HALIFAX - The legislatures in Nova Scotia and New Brunswick took extra security precautions Wednesday after shots were fired on Parliament Hill and a soldier was fatally wounded at the National War Memorial in Ottawa.
In Halifax, security was increased at the Nova Scotia legislature and the building was locked down but the daily proceedings continued. Only people with official passes were being let into the building.
Speaker Kevin Murphy said he also asked for two extra police officers at the legislature.
At the New Brunswick legislature in Fredericton, the sergeant-at-arms ordered that legislative assembly buildings be closed to the public.
Dan Bussieres said the decision was made to ensure people feel safe and the buildings will remain closed to the public until he completes a risk assessment and reports to the Speaker on Friday.

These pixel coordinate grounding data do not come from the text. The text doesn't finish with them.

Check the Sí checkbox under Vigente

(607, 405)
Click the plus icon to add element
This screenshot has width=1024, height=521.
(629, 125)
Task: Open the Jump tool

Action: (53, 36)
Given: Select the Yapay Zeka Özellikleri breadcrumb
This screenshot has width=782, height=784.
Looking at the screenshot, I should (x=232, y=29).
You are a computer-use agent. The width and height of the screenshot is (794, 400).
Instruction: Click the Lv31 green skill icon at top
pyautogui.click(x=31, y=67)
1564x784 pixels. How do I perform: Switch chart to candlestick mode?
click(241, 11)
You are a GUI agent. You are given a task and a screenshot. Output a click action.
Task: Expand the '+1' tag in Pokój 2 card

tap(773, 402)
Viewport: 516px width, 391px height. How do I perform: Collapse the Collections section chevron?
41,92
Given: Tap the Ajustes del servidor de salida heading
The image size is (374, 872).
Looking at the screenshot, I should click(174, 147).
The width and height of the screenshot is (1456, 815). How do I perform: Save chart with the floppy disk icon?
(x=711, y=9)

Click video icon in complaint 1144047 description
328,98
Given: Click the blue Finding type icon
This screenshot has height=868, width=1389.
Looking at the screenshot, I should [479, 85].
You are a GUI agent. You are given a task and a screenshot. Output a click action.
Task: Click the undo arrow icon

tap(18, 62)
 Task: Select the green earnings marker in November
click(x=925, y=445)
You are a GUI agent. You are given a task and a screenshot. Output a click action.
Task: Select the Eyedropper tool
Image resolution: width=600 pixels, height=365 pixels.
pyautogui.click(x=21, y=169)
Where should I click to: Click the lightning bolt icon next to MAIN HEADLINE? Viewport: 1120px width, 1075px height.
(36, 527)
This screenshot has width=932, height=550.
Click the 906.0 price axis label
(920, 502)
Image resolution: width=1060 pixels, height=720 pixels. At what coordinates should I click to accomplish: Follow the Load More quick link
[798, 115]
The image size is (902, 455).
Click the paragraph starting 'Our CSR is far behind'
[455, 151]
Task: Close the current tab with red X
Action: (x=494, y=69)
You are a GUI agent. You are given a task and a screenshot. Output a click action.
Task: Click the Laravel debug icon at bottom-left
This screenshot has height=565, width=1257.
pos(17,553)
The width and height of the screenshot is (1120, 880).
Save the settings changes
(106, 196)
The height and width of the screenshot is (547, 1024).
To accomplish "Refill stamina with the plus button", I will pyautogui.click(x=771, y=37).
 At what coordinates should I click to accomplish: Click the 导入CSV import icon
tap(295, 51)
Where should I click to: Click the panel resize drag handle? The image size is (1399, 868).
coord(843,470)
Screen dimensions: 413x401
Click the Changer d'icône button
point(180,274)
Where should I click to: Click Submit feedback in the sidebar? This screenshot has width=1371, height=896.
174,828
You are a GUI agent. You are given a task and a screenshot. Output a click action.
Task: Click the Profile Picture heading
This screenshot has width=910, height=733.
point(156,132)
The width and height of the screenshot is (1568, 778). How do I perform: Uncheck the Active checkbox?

The swearing-in of a new lieutenant-governor will proceed as planned Thursday as will Friday's swearing-in of members who were elected in last month's election.
Premier Stephen McNeil said police and military officials didn't indicate there was any threat to the province.
"I am confident that our federal government is taking the appropriate and necessary measures to protect Nova Scotians and all Canadians," McNeil told the legislature.
The events in Ottawa were particularly difficult for two members of the province's Liberal government.
Backbencher Pam Eyking said she found out what was happening via texts from her husband, Liberal MP Mark Eyking.
"He assured me that they were safe and in an undisclosed location and we've continued to text back and forth throughout the day," she said.
Labour Minister Kelly Regan said her husband, Liberal MP Geoff Regan, was at the Ottawa airport when he found out about the shootings and continued on his trip to Europe.
Premier Brian Gallant issued a statement offering his prayers to the victims of the shootings in Ottawa.
"New Brunswick is a safe place to live, but it is important to remain vigilant against threats to our security," he said.